* Data for the task *

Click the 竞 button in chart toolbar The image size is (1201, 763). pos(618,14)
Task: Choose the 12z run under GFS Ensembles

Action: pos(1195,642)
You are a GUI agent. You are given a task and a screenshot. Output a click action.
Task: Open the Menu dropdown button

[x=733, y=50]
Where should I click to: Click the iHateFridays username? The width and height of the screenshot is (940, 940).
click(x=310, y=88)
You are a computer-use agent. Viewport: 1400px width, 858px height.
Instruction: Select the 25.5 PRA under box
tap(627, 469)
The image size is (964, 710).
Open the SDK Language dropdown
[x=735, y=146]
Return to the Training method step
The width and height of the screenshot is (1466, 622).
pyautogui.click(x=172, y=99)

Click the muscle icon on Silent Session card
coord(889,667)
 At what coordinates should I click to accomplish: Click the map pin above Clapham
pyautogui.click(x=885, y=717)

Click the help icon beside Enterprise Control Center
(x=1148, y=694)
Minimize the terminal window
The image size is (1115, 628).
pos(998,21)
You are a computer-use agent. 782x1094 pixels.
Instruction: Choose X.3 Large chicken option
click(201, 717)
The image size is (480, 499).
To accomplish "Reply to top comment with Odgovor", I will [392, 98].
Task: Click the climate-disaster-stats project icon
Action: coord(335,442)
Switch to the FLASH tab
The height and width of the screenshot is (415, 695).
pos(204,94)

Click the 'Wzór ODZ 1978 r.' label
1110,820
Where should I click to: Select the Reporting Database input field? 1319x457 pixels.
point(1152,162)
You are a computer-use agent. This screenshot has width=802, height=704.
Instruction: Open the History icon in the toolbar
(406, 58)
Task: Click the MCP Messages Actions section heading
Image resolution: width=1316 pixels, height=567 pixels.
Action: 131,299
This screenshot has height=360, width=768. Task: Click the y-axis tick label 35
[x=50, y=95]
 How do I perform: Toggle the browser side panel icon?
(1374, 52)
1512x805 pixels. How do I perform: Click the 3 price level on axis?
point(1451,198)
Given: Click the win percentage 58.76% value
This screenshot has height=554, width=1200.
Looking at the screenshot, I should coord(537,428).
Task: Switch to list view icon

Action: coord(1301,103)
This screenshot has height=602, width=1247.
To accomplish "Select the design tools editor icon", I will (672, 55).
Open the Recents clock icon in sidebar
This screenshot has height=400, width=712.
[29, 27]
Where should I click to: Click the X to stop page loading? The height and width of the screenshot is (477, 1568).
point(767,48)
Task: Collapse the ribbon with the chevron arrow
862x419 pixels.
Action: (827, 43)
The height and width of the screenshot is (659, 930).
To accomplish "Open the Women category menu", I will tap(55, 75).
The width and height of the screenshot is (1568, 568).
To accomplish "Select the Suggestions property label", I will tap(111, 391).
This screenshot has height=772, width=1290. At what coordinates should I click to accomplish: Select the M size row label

* Task details *
Reproduce every one of the items above word for word, keeping each line in its original order and form.

* Result of the exercise *
Click the 竞 button in chart toolbar The image size is (1201, 763). pos(618,14)
Task: Choose the 12z run under GFS Ensembles

Action: pos(1195,642)
You are a GUI agent. You are given a task and a screenshot. Output a click action.
Task: Open the Menu dropdown button

[x=733, y=50]
Where should I click to: Click the iHateFridays username? The width and height of the screenshot is (940, 940).
click(x=310, y=88)
You are a computer-use agent. Viewport: 1400px width, 858px height.
Instruction: Select the 25.5 PRA under box
tap(627, 469)
The image size is (964, 710).
Open the SDK Language dropdown
[x=735, y=146]
Return to the Training method step
The width and height of the screenshot is (1466, 622).
pyautogui.click(x=172, y=99)

Click the muscle icon on Silent Session card
coord(889,667)
 At what coordinates should I click to accomplish: Click the map pin above Clapham
pyautogui.click(x=885, y=717)

Click the help icon beside Enterprise Control Center
(x=1148, y=694)
Minimize the terminal window
The image size is (1115, 628).
pos(998,21)
You are a computer-use agent. 782x1094 pixels.
Instruction: Choose X.3 Large chicken option
click(201, 717)
The image size is (480, 499).
To accomplish "Reply to top comment with Odgovor", I will [392, 98].
Task: Click the climate-disaster-stats project icon
Action: coord(335,442)
Switch to the FLASH tab
The height and width of the screenshot is (415, 695).
pos(204,94)

Click the 'Wzór ODZ 1978 r.' label
1110,820
Where should I click to: Select the Reporting Database input field? 1319x457 pixels.
point(1152,162)
You are a computer-use agent. This screenshot has width=802, height=704.
Instruction: Open the History icon in the toolbar
(406, 58)
Task: Click the MCP Messages Actions section heading
Image resolution: width=1316 pixels, height=567 pixels.
Action: 131,299
This screenshot has height=360, width=768. Task: Click the y-axis tick label 35
[x=50, y=95]
 How do I perform: Toggle the browser side panel icon?
(1374, 52)
1512x805 pixels. How do I perform: Click the 3 price level on axis?
point(1451,198)
Given: Click the win percentage 58.76% value
This screenshot has height=554, width=1200.
Looking at the screenshot, I should coord(537,428).
Task: Switch to list view icon

Action: coord(1301,103)
This screenshot has height=602, width=1247.
To accomplish "Select the design tools editor icon", I will (672, 55).
Open the Recents clock icon in sidebar
This screenshot has height=400, width=712.
[29, 27]
Where should I click to: Click the X to stop page loading? The height and width of the screenshot is (477, 1568).
point(767,48)
Task: Collapse the ribbon with the chevron arrow
862x419 pixels.
Action: (827, 43)
The height and width of the screenshot is (659, 930).
To accomplish "Open the Women category menu", I will tap(55, 75).
The width and height of the screenshot is (1568, 568).
To accomplish "Select the Suggestions property label", I will tap(111, 391).
This screenshot has height=772, width=1290. At what coordinates should I click to accomplish: Select the M size row label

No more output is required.